When I do identify them, they often argue that this is their own opinion, not that of their board or as a representative of their agency. In any case, I still believe it is important that you, the reader, know where your representatives stand on issues important to the community.
In the letter below, the letter writer, the Idyllwild Water District vice president, expresses his own opinion.
STR authorities ignore community
First, kudos to your reporter covering short-term rentals (STR) and identifying the issues and views of both sides. Fundamentally, the proposed ordinance that will be reviewed by the planning commission on April 20, has not met the needs of either side and especially those of us who have put the interest of our unique community foremost.
The ordinance simply normalizes the STR business, pays a limited attention to curbing noise and truly excessive occupancy, but otherwise completely ignores our community’s fundamental concerns. Most glaringly, even when it proposes some limited overseeing, it totally lacks any effective policing of those standards and does not provide a reasonable schedule of fines and prompt rectification of just complaints.
STR supporters, especially those who are not residents and are commercial entities, argue for a substantial reduction of the limited proposed standards. For example, they would eliminate the suggested inspections, posting of identification information to aid enforcement and substantially increase the number of permissible guests per units.
The interest of the county remains the same: it is the collection of the occupancy tax, which goes into the general fund, without any dedicated benefit for our community.
Most of our county’s cities that have a say in the life of their communities, for example, Rancho Mirage and Cathedral City, have banned STRs altogether. We, of course, do not have any say in the life of our community, as demonstrated by the fact that a petition signed by 1,000 of us, asking for stricter controls and a moratorium on issuing new permits, has been completely ignored by the board of supervisors. We have not had a meaningful participation in the ordinance now under review.
Palm Springs set STR regulations early in 2008 in developing a comprehensive set of regulations. The purpose and goals of our STR regulations should be the following:
1. Preserve the character of neighborhoods,
2. Minimize the potential adverse impacts of transient uses on residential neighborhoods,
3. Ensure that STR use remains an ancillary and secondary use of residential properties.
We estimate that STR users, permitted and not permitted, now well exceed 15% of our housing of the Pine Cove and Idyllwild areas. (As per the county, the total number of STRs might be twice as much as those that have been permitted.) The proposed ordinance would only encourage the further growth of this percentage.
We need to participate in the April 20 hearing so that the STR ordinance will truly represent the interest of our community.
Abandoned property brings down neighborhood
Despite the controversy that has come with the discussion of STRs in our community, it’s wonderful to see the county acting to find a solution to this issue.
In our neighborhood, an “abandoned” property (bottom right photo) has been on Riverside County’s radar for years with no apparent resolution.
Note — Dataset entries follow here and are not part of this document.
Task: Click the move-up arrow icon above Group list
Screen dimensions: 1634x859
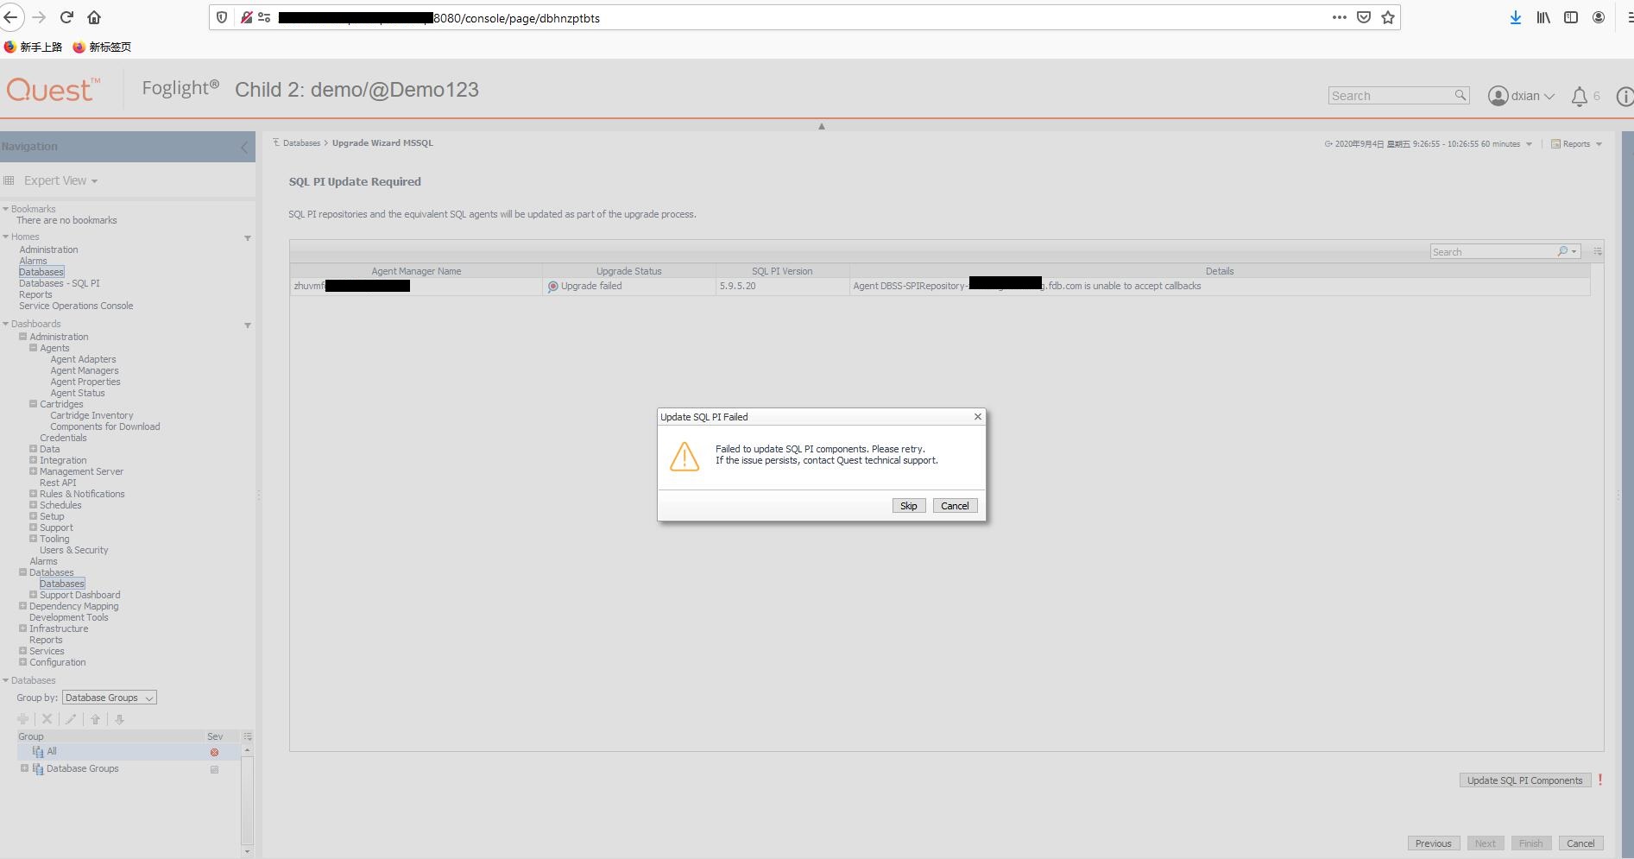Action: [x=95, y=718]
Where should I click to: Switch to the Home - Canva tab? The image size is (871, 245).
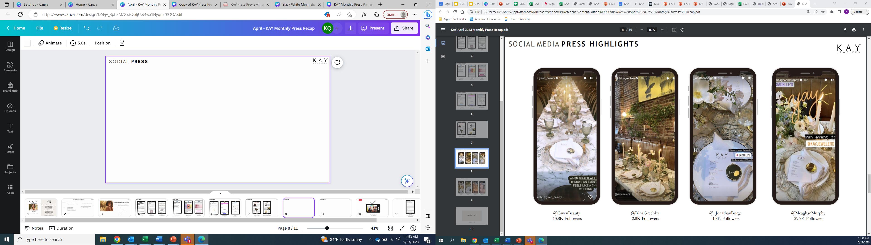click(86, 4)
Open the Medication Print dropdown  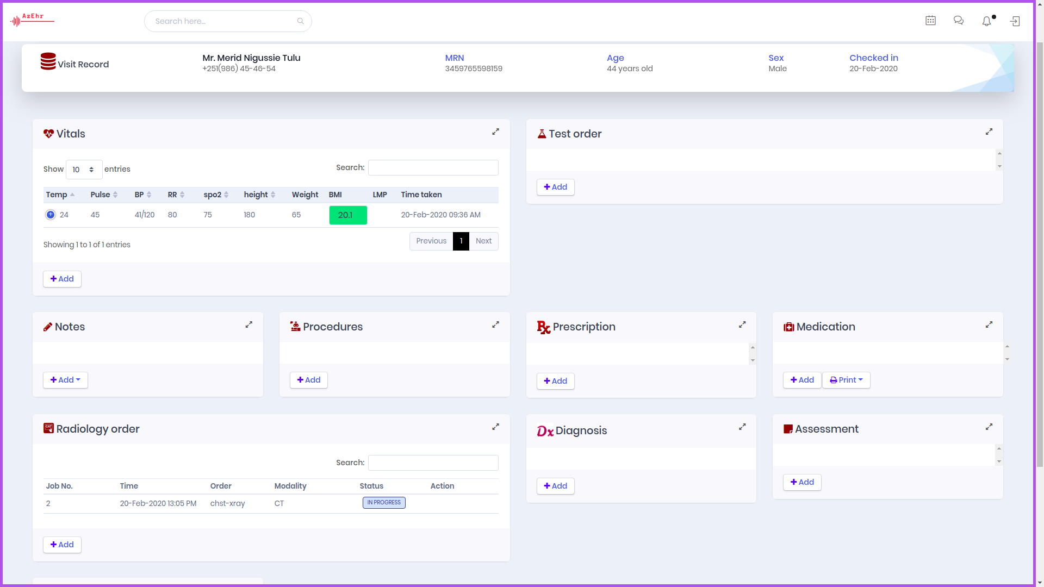click(846, 380)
What locals call the “old white gas station” on the side of Highway 74 near Pinyon is regularly vandalized and trespassed upon. Currently, the gates are knocked down, the windows are broken and it is covered in fresh graffiti.
In the eight years we’ve lived nearby, the owners have never maintained it. The locals paint over the graffiti and regularly file reports with the county. I’ve even contacted Supervisor Washington’s office. All to no avail.
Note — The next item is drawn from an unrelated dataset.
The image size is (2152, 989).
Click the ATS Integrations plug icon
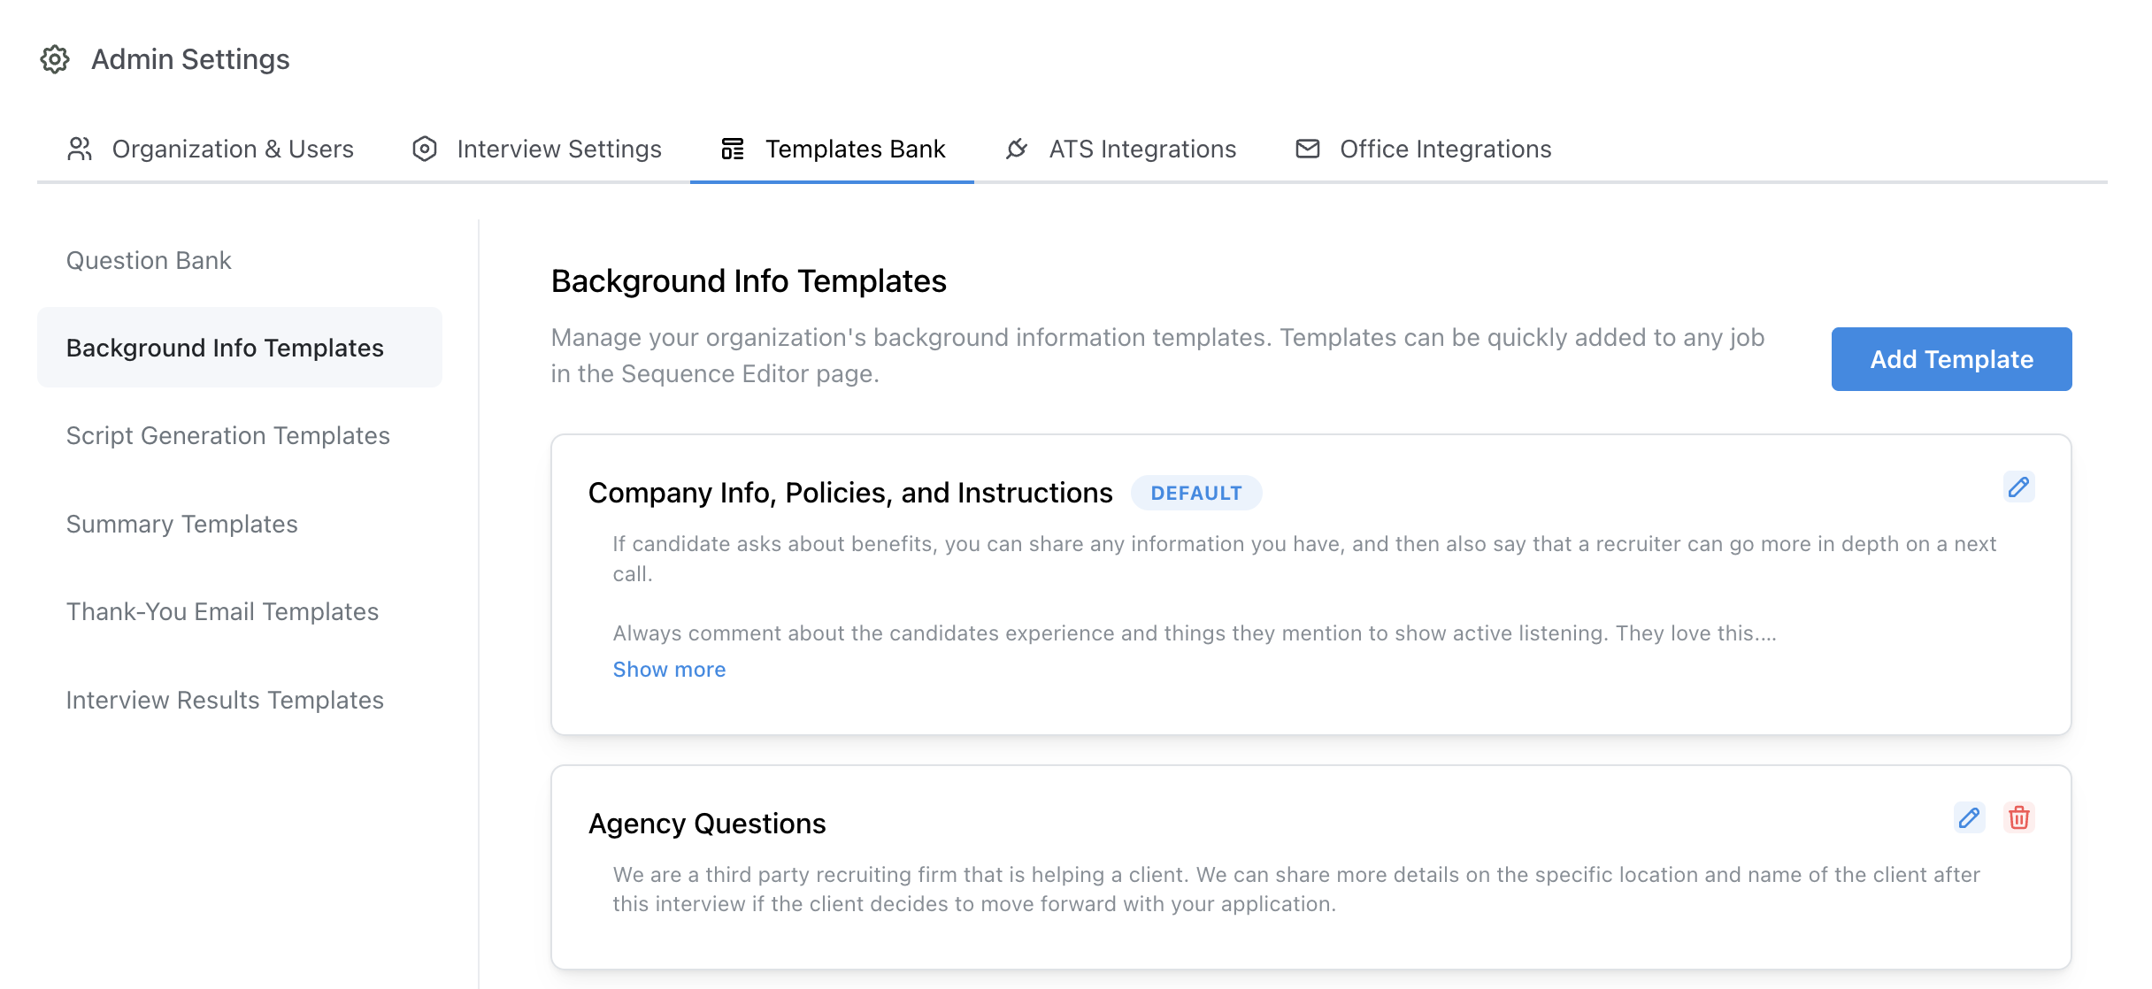pos(1017,149)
The building itself has been condemned by the county and the owner has been informed they must either maintain it or demolish it. They have done neither.
Now that the county is so close to finalizing the new ordinance on STRs, we hope it can focus its energy on this long-term, lingering blight. Can the Town Crier help those of us regularly exposed to this eye sore? What can be done to hold these absentee owners accountable?
Our daily exposure to this property is disheartening. It does not represent who we are or our community, yet it is the first thing visitors see on their way up the Hill.